Dan and Trish met seven years ago. Her husband, a computer web designer, admits that to many people "Trish seemed like the man in the family." It was Trish who restored the '74 Bronco, rode a motorcycle, played and coached hockey and ringette.
It's for Trish that Dan will once again lace up for the Weekend to End Breast Cancer, even though Trish actually battled lymphoma, a disease of the immune system that can occur almost anywhere on the body. Dan says it doesn't matter - he knows from many days and nights spent at the hospital with Trish that the money helps all cancer patients.
The couple's encounter with cancer started innocently enough, with what looked like a pimple on her upper leg. Even when it grew, they both thought it was just a boil - so did the family doctor.
In just a few months the pimple had grown "to the size of both my fists put together" and they knew Trish was in for a fight with a relatively rare form of non-Hodgkin's lymphoma. Still, she had a great response to chemotherapy and a few months later had a full body PET scan to check the results of the treatment.
Dan recalls the Monday when they went to get the test results. The doctor told them it was good news - she was cancer-free. But Trish wanted to know about the lump she'd discovered on her head over the weekend. The PET scan hadn't included Trish's head because this type of lymphoma typically doesn't appear there, and the doctor was confident there was no cause for concern.
But there was, and a few weeks later Trish was back in hospital waiting for a stem-cell transplant because the doctors were worried she may have acquired immunity to chemotherapy. Dan recalls that Trish was a "great sport" about the parade of doctors and interns who came in to examine the lump that was now 10 centimeters - almost three times larger than the largest lumps associated with this type of cancer. They were back marveling again when the treatment effectively made the lump disappear in less than two weeks.
Despite that, Trish's stem cell transplant didn't seem to be taking hold, and doctors weren't sure why. Dan has vivid and detailed memories of the night everything started to go wrong. He remembers the bruising that appeared suddenly and mysteriously on Trish's legs. He remembers the battle to control Trish's pain, the doctors who came in after-hours to take care of her. He remembers the smile. Her heart rate. The increasingly desperate battle. The time in the morning - 6:15 - when she coded. And finally the doctors who refused to give up CPR until 45 minutes had passed, "choked up and visibly distraught" to have lost their patient.

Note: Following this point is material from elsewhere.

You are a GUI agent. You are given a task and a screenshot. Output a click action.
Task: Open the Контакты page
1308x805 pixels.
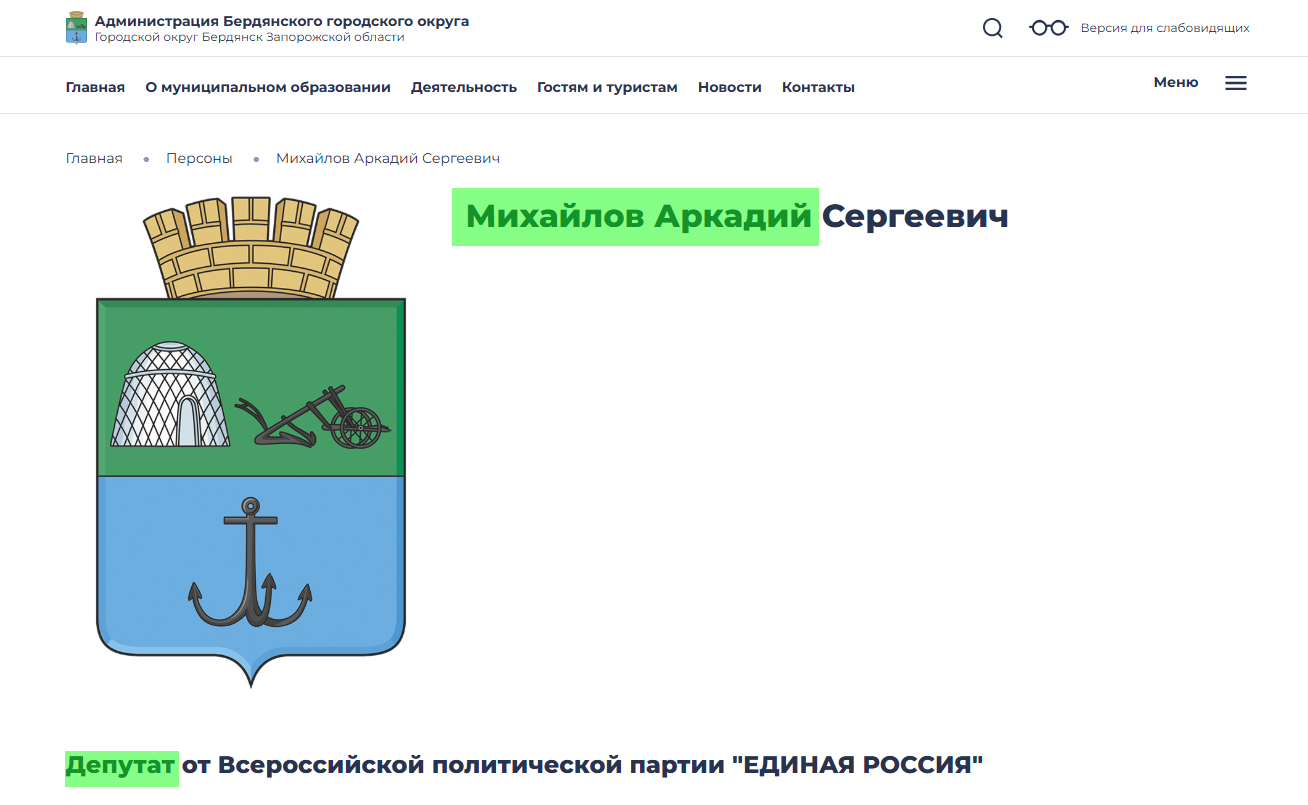(817, 87)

It was weeks later before the autopsy showed Trish's digestive tract had been invaded by an infection so rare it hadn't been seen in Calgary for almost 12 years.
It doesn't take a long meeting with Dan to know that he's the kind of person who is spurred to action when he sees a need. His first project was to raise almost $20 thousand dollars to buy small refrigerators for each of the rooms in the cancer ward. He says the wife who refused to cry in front of him was driven almost to tears when the communal kitchen closed and she had to call a nurse for something as simple as a drink of water. "She told me that it felt like she had lost her independence; that for the first time cancer had taken control. She didn't want anybody else to feel like that." The money is set aside until renovations to the unit are complete.
And Dan is preparing for his third Weekend to End Breast Cancer. He says the most stressful part of the experience they went through was the wait to get access to equipment, tests and results. He says the weeks of training and fundraising are worth it because the money raised will help buy equipment and facilities that will shorten the wait for other families.
"It's leaving a legacy in Trish's name. In her honour."
Trish Phelps died in Calgary on December 15, 2006. She was 28 years old.